Methods. Three-armed PTMC was synthesized by ring-opening polymerization of trimethylene carbonate initiated by trimethylolpropane. The resulting oligomers were end-functionalized with methacrylic anhydride. To prepare a photocurable resin for use in stereolithography, nanoapatite powder was first dispersed in chloroform then the macromer and hydroquinone were dissolved in this dispersion. The composite dispersion was precipitated in methanol and dried. As a diluent, 40-50 wt.% propylene carbonate was added. After sonication, photoinitiator (5 wt.%) and Orasol Orange G dye (0.15 wt.%) were added, and implants were prepared using CT imaging data of defects in orbital floors. This data was converted to virtual models that were subsequently reproduced by stereolithography.
Results. The Mn and the degree of functionalization (DF) of the functionalized PTMC oligomer was determined by 1H-NMR, yielding an Mn value of 10 kg/mol and a DF of 80%. Gel contents of the composites were between 75 and 85%, indicating no significant interference of the nanoapatite with photo-crosslinking. SEM images showed incorporation of nanoapatite in the networks; the particles were homogeneously distributed.
Composite implants were prepared by stereolithography using virtual models of orbital floor defects obtained by imaging. Figure 1 shows the defect model and a manufactured PTMC composite orbital floor implant containing 10 wt.% nanoapatite.
Figure 1. Orbital floor defect model (left), and corresponding PTMC/nanoapatite composite implant (right)
Conclusions. It was shown that photo-crosslinked PTMC and nanoapatite composite networks can readily be prepared. Using a photo-curable PTMC and nanoapatite resin, we prepared composite implants by stereolithography using imaging data of the orbital floor.
About The Speaker
Prof. Dr. Dirk W. Grijpma is professor and head of the department of Biomaterials Science and Technology at the University of Twente. He also holds a part-time professorship in the Development and Clinical Application of Biodegradable Polymers at the University Medical Center Groningen.
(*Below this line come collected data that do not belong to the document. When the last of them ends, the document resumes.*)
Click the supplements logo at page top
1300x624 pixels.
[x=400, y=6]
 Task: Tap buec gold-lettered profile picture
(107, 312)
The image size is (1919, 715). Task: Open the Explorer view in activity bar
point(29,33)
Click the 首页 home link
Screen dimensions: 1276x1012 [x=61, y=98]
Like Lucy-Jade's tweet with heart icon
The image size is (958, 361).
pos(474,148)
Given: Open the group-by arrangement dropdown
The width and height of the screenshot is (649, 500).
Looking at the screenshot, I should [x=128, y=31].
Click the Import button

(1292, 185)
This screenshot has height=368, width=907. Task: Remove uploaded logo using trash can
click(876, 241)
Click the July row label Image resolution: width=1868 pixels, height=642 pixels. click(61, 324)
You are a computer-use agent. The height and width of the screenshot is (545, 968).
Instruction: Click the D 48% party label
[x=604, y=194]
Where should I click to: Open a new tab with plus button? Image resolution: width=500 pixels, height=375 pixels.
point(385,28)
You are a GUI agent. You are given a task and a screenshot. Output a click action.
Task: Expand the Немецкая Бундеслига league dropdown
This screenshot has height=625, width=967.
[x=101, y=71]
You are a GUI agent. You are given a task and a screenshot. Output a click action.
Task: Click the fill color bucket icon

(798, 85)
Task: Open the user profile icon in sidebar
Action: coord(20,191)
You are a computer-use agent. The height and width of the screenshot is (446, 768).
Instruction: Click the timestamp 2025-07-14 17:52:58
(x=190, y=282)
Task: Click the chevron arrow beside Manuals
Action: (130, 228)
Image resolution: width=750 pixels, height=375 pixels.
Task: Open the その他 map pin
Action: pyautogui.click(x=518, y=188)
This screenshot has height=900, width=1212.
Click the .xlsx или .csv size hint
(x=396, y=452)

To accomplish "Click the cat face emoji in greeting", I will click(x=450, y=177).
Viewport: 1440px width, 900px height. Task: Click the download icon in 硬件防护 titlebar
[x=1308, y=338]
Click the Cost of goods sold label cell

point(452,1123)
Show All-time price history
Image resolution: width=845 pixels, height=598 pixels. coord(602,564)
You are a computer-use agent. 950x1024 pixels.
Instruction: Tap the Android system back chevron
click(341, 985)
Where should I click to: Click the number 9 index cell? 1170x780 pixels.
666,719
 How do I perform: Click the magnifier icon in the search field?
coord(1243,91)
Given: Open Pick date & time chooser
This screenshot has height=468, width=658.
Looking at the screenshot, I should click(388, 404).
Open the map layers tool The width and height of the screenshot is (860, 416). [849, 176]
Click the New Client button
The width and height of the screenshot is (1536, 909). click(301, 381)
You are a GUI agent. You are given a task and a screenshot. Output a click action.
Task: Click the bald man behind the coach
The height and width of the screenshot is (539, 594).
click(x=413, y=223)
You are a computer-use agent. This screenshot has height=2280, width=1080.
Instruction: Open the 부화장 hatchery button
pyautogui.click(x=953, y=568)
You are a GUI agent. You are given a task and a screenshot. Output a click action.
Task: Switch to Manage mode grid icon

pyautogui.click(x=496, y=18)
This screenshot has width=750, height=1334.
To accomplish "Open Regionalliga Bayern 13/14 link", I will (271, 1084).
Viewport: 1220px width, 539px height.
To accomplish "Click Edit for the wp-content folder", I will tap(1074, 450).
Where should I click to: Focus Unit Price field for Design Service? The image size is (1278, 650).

His expertise is in the synthesis, advanced processing and properties of (degradable) polymeric materials for use in medical devices, tissue engineering and in the delivery of relevant biologically active compounds. His research also includes the interaction of these materials and devices with cells and tissues.
He is editorial board member of Biomaterials, Acta Biomaterialia, the Journal for Applied Biomaterials and Biomechanics, the Journal of Orthopedic Translation and the Journal of Medical Materials and Technologies. He was elected Fellow Biomaterials Science and Engineering (FBSE) in 2008. Professor Grijpma is (co)author of more than 235 refereed scientific publications and is (co)inventor on 24 international patent applications.